Film review: ‘The Finest Hours’ is a by-the-book rescue saga with bursts of drama

Film review: ‘The Finest Hours’ is a by-the-book rescue saga with bursts of drama
Total Views

In Craig Gillespie’s imagining of the true events of 1952, you feel the snowy, stormy winter day with a sea and waves so harsh that they split not one, but two oil tankers in half. The Finest Hours recreates what is considered the greatest small boat rescue mission in American Coast Guard history.

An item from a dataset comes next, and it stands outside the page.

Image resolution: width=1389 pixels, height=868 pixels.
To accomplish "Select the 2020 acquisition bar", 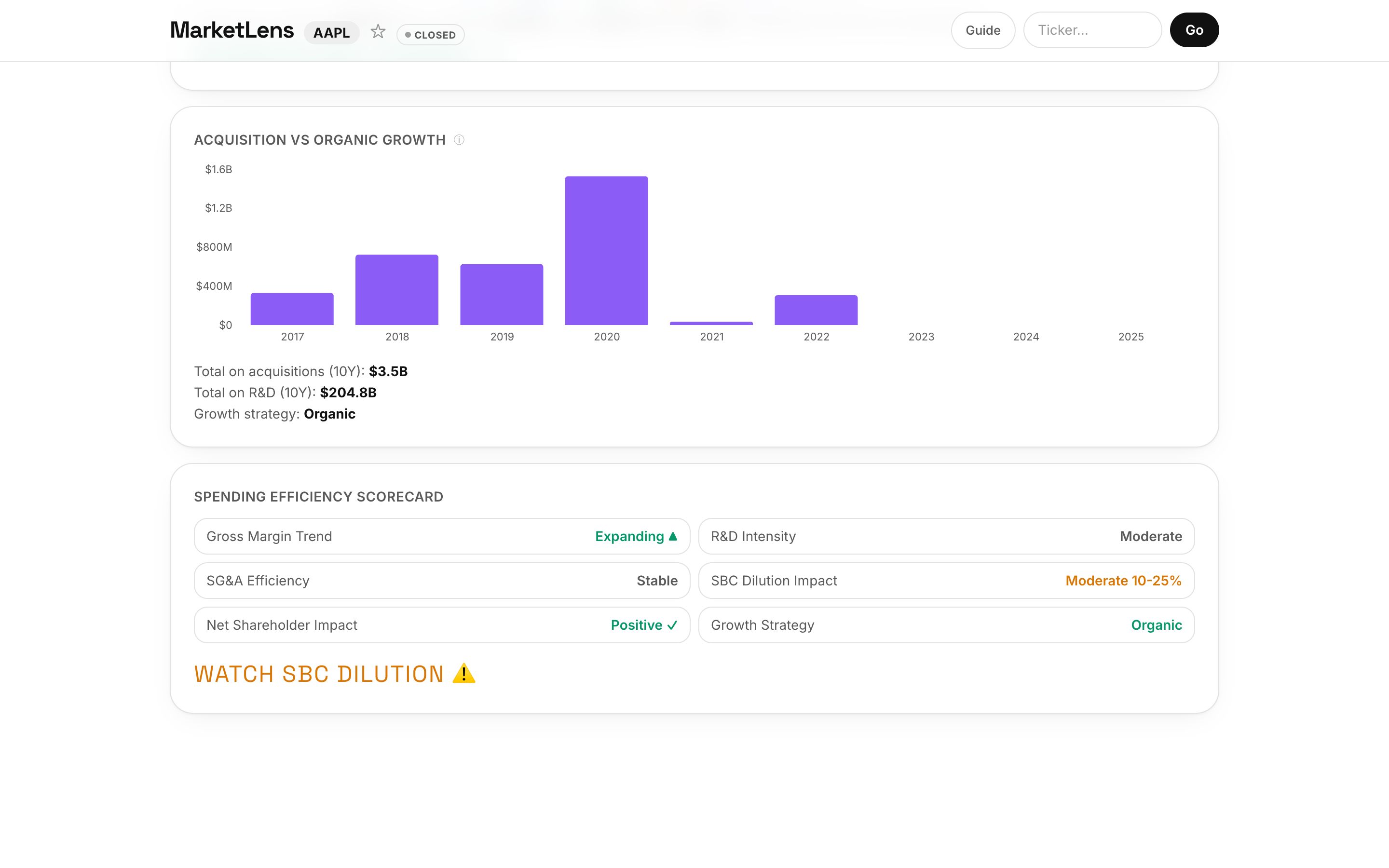I will click(x=606, y=250).
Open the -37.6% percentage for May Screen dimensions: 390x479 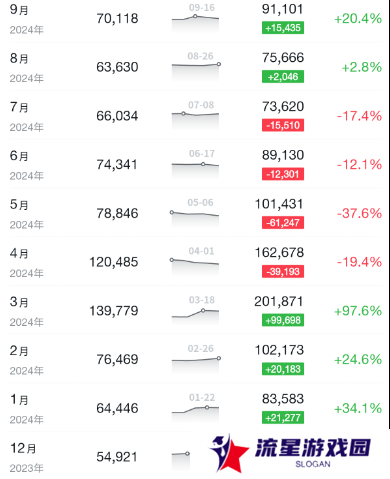tap(359, 213)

With information coming through on just one ship being split in two, most of the rescue ships go after the tanker Fort Mercer. But when it is discovered that a second tanker has also been split, one lone boat with a crew of four men goes through treacherous waters and a frightening blizzard to rescue the men stranded on the SS Pendleton.

Bernie Webber (Chris Pine) puts duty before his own life to go head on into the storm and cross a sandbar with gigantic vertical waves that threaten to overturn the boat at any time. The crew of Richard (Ben Foster), Fitzgerald (Kyle Gallner) and Maske (John Magaro) has to place their faith in Webber, that he can get them through the high waves and choppy waters.

In the middle of the sea, assistant engineer Ray Sybert (Casey Affleck) is desperately trying to keep one half of the Pendelton, with more than 20 survivors still aboard, afloat.

On shore, Webber’s feisty fiancée Miriam (Holliday Grainger) confronts the station chief (Eric Bana) and questions his prudence in letting Webber go over “the bar”. As she awaits news from the boat, Miriam encounters random townsfolk, including a woman whose husband was lost at sea. This creates a diversion from the rivetting and dramatic rescue scenes. The sequence when Webber is navigating the enormous waves at the Chatham Bar is nail-biting stuff.

Pine embraces the part of a squeaky clean, insecure but steadfast coast guard. Affleck is a fine counterbalance as the methodical, thinking and calm solution finder. Both the hubs of drama – the ship and the coast guard outpost – have their share of stereotypes – the rebel, the rookie, the strongman and the outsider. Eric Bana has a small but effective part as the hard-nosed chief of station. Grainger is period perfect.

This is a by-the-book disaster-rescue saga with elevated moments of drama. The ocean scenes leave you feeling a little bit seasick, but in awe of the bravery of these men. The 3D is perfunctory.